Ce ne stavamo lì, fermi. Non sapevo cosa dire ad un rospo.
Allora lo toccai.
Il braccio rinculò come se il mio dito avesse premuto il grilletto di chissà quale pistola; lui, alla faccia della fisica che vuole che per ogni azione corrisponda una reazione uguale e contraria, solo un piccolo balzo composto in avanti, quasi un tuffo.
Di nuovo immobile, ancora a non guardarmi.

Rinculo-balzo - rinculo-balzo - pausa - riculo-balzo.

È finito lo scalino, comincia il giardino per il rospo; io entro in casa.
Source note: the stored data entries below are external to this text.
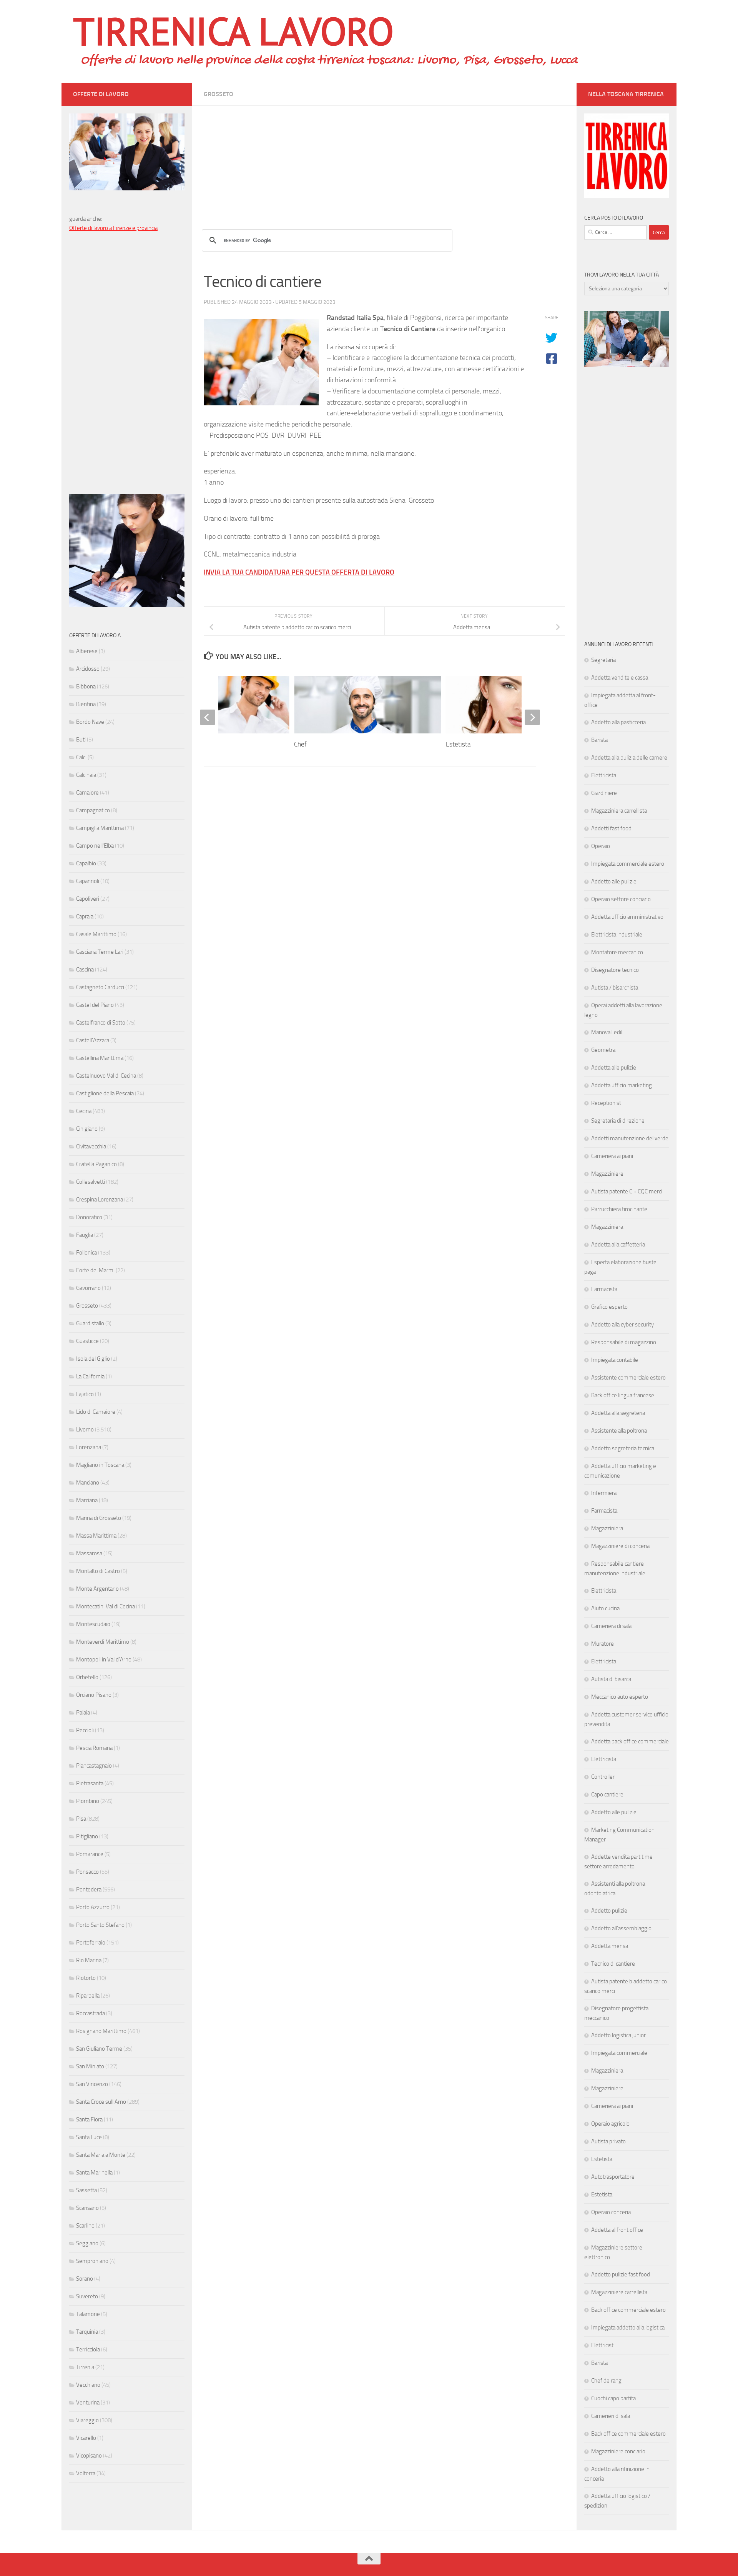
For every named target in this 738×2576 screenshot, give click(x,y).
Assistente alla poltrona (619, 1430)
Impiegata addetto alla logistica (628, 2327)
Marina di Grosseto (98, 1518)
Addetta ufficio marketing (621, 1085)
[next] (532, 717)
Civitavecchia (91, 1146)
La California (90, 1376)
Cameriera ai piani (612, 1156)
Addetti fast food (611, 828)
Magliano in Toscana (100, 1464)
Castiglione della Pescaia (105, 1093)
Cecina (83, 1111)
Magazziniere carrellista (619, 2292)
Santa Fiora (89, 2119)
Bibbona (86, 686)
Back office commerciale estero (628, 2309)
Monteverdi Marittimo (102, 1641)
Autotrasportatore (613, 2176)
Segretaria (603, 659)
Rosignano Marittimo (101, 2031)
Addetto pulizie (609, 1910)
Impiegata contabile (614, 1359)
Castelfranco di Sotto (100, 1022)
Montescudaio (93, 1624)
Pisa (81, 1818)
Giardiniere (604, 793)
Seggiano (87, 2243)
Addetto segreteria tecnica (622, 1448)
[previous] (207, 717)
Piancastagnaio (94, 1765)
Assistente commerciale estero (628, 1377)
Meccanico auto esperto (619, 1696)
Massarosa (89, 1553)
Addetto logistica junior (618, 2035)
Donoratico (89, 1217)
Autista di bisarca (611, 1679)
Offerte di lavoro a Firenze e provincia (113, 228)
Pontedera (88, 1889)
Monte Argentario (97, 1588)
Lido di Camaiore (95, 1411)
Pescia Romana (94, 1748)
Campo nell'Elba (95, 845)
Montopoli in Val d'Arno (103, 1659)
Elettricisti (603, 2345)
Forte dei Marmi (95, 1270)
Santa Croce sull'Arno (101, 2101)
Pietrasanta (89, 1783)
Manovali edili (607, 1032)
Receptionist (606, 1103)
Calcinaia (86, 774)
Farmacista (604, 1289)
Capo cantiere (607, 1794)
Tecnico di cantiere (613, 1963)
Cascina (85, 969)
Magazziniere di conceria (620, 1546)
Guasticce (87, 1341)
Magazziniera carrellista (619, 810)
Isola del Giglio (93, 1358)
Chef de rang (606, 2380)
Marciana (87, 1500)
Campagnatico (93, 810)
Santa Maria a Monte (100, 2154)
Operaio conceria (611, 2212)
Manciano (87, 1482)
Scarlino (85, 2225)
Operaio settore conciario (621, 899)
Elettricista (603, 775)
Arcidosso (88, 668)
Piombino (87, 1801)
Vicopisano (89, 2455)
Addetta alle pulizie (613, 1067)
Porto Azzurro (93, 1907)
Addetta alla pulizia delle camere (629, 757)
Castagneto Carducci (100, 987)
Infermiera (604, 1493)
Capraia (84, 916)
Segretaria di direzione (618, 1120)
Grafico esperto (609, 1306)
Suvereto (87, 2296)
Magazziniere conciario (618, 2451)
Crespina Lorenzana (99, 1199)
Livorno (85, 1429)
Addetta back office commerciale (630, 1741)
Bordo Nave (90, 721)
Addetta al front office (617, 2229)
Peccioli (85, 1730)
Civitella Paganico (96, 1164)
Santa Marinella (94, 2172)
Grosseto (218, 94)
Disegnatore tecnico (615, 969)
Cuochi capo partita (613, 2398)
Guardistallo (90, 1323)
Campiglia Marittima (100, 828)
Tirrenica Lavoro (233, 30)
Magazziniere (607, 1173)
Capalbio (86, 863)
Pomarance (89, 1854)
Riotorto (86, 1977)
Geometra (603, 1049)
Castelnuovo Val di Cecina (106, 1075)
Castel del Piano (95, 1004)
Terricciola (88, 2349)
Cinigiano (87, 1128)
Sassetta (86, 2190)
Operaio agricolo (610, 2123)
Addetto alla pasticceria (618, 722)
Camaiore (87, 792)
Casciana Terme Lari (99, 951)
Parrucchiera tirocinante (619, 1209)
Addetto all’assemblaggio (621, 1928)
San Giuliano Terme (99, 2048)
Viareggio (87, 2420)
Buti (81, 739)
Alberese (87, 651)
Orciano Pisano (93, 1694)
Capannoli (87, 881)
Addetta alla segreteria (618, 1413)
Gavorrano (88, 1288)
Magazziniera (607, 1226)
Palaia (83, 1712)
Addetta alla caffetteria (618, 1244)
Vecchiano (88, 2384)
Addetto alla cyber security (622, 1324)
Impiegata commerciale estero (627, 863)
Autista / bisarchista (614, 987)
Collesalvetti (90, 1181)
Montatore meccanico (617, 952)
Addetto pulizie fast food (620, 2274)
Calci (81, 757)
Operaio (600, 846)
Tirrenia (85, 2367)
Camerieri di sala (610, 2416)
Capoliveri (87, 898)
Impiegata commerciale (619, 2052)
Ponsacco (87, 1871)
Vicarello (86, 2437)
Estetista (458, 744)
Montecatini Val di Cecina (105, 1606)
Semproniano (92, 2261)
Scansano (87, 2207)
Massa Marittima (96, 1535)
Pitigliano (87, 1836)
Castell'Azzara (92, 1040)
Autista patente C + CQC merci (626, 1191)
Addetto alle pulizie (614, 881)
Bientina (86, 704)
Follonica (86, 1252)
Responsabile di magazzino (623, 1342)
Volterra (85, 2473)
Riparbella (88, 1995)
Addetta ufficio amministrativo (627, 916)
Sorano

Ritrovo l'abbraccio delle mie cose, di mia moglie, è così da anni, qualche volta andiamo a mangiare fuori, altre ci accoccoliamo sul divano e ridiamo o litighiamo: Se c'è ancora luce prima di cena ce ne stiamo né dentro né fuori, nel limbo della veranda, a un passo da casa se ci vien voglia di far l'amore e a uno dalla strada se ci vien voglia di scappare...

Per ogni giorno, c'è una piccola gioia che lo sostiene, come al mare, quando è inverno e c'è un sole che ti scalda dentro, quel leggero sapore di felicità che le piccole gioie di ogni giorno regalano al palato.

Ripenso al rospo, immobile a non guardarmi, fermo ad aspettare un mio tocco per saltare, come se fossi io la sua spinta di vita. E come sarei buffo, io, a saltare sulle gambe, balzo in avanti, solo quando toccato da grandi felicità ma per il resto immobile.

Mi chiedo quanda strada si possa percorrere così...

Avanti piano, costanti, a cercare in ogni cosa un piccolo passo di felicità.

Assaporare, un poco per volta, un lecca lecca la vita.